__Problem A__
Write out everything in the entry on Carlos Sanz de Santamaría from "Carlos Sanz de Santamaría (23" down to "Credit of Colombia.".
__Problem B__
In the records, take everything from the line containing "The image size is (1419, 840)." down to the line containing "will pyautogui.click(x=1204, y=679).", both lines included. Swap "more options" for "extra options" and give those lines back otherwise unchanged.

__Excerpt provided__
■ ■ ■ ■
- Official UN portrait of Carlos Sanz de Santamaría

18th Permanent Representative of Colombia to the United Nations
- In office 3 March 1982 – 2 May 1983
- President: Belisario Betancur Cuartas
- Preceded by: Indalecio Liévano Aguirre
- Succeeded by: Carlos Albán Holguín

Minister of Finance and Public Credit
- In office 5 September 1962 – 21 February 1964
- President: Guillermo León Valencia
- Preceded by: Virgilio Barco Vargas
- Succeeded by: Diego Calle Restrepo

Colombia Ambassador to the United States
- In office 1 April 1960 – 5 September 1962
- President: Alberto Lleras Camargo
- Preceded by: José Gutiérrez Gómez
- Succeeded by: Eduardo Uribe Botero

Minister of Foreign Affairs
- In office 11 May 1957 – 7 August 1958
- President: Gabriel París Gordillo
- Preceded by: José Manuel Rivas Sacconi
- Succeeded by: Julio César Turbay Ayala

Minister of War
- In office 11 December 1946 – 23 April 1947
- President: Mariano Ospina Pérez
- Preceded by: Luis Tamayo
- Succeeded by: Fabio Lozano y Lozano

6th Colombia Ambassador to the United States
- In office 12 September 1945 – 11 December 1946
- President: Alberto Lleras Camargo
- Preceded by: Gabriel Turbay Abunader
- Succeeded by: Gonzalo Restrepo Jaramillo

26th Minister of Finance and Public Credit of Colombia
- In office 9 April 1945 – 13 August 1945
- President: Alfonso López Pumarejo
- Preceded by: Roberto Urdaneta Arbeláez
- Succeeded by: Francisco de Paula Pérez

Minister of National Economy
- In office 6 March 1944 – 9 April 1945
- President: Darío Echandía Olaya
- Preceded by: Moisés Prieto
- Succeeded by: Luis Tamayo

Mayor of Bogotá
- In office August 1942 – 6 March 1944
- President: Alfonso López Pumarejo
- Preceded by: Julio Pardo Dávila
- Succeeded by: Jorge Soto del Corral

Personal details
- Born: 23 April 1905 Bogotá, D.C., Colombia
- Died: 5 November 1992 (aged 87) Bogotá, D.C., Colombia
- Party: Liberal
- Spouse: Dolores "Lola" Londoño
- Children: Alberto Sanz Londoño Guillermo Sanz Londoño Inés Elvira Sanz Londoño
- Alma mater: National University of Colombia École Nationale des Ponts et Chaussées
- Profession: Hydraulic Engineer

= Carlos Sanz de Santamaría =

Carlos Sanz de Santamaría (23 April 1905 - 5 November 1992) was the 18th Permanent Representative of Colombia to the United Nations, and twice served as Ambassador of Colombia to the United States; he also served as the Chairman of the Inter-American Committee on the Alliance for Progress, the precursor of the Organization of American States. A Colombian civil engineer by training, he gained national acclaim for his work in the constructions of the aqueducts of Santa Marta, Riohacha, and Buenaventura, and the Vitelma Water Treatment Plant in Bogotá, and was hoisted to the national stage for his endeavours first as Mayor of Bogotá and then went on to occupy different executive ministries including the Ministry of Foreign Affairs and the Ministry of War, and serving as the 9th Minister of National Economy and the 26th and 41st Minister of Finance and Public Credit of Colombia.
■ ■ ■ ■
__Supplied entries__
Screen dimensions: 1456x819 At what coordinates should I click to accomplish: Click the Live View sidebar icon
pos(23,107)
■ ■ ■ ■
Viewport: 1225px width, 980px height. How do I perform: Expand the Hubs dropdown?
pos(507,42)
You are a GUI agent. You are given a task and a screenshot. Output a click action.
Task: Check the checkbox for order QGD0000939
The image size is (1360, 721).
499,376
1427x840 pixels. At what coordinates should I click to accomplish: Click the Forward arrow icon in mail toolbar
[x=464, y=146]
■ ■ ■ ■
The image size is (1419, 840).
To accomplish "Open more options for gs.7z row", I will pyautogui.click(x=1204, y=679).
■ ■ ■ ■
__Correct response A__
Carlos Sanz de Santamaría (23 April 1905 - 5 November 1992) was the 18th Permanent Representative of Colombia to the United Nations, and twice served as Ambassador of Colombia to the United States; he also served as the Chairman of the Inter-American Committee on the Alliance for Progress, the precursor of the Organization of American States. A Colombian civil engineer by training, he gained national acclaim for his work in the constructions of the aqueducts of Santa Marta, Riohacha, and Buenaventura, and the Vitelma Water Treatment Plant in Bogotá, and was hoisted to the national stage for his endeavours first as Mayor of Bogotá and then went on to occupy different executive ministries including the Ministry of Foreign Affairs and the Ministry of War, and serving as the 9th Minister of National Economy and the 26th and 41st Minister of Finance and Public Credit of Colombia.

__Correct response B__
The image size is (1419, 840).
To accomplish "Open extra options for gs.7z row", I will pyautogui.click(x=1204, y=679).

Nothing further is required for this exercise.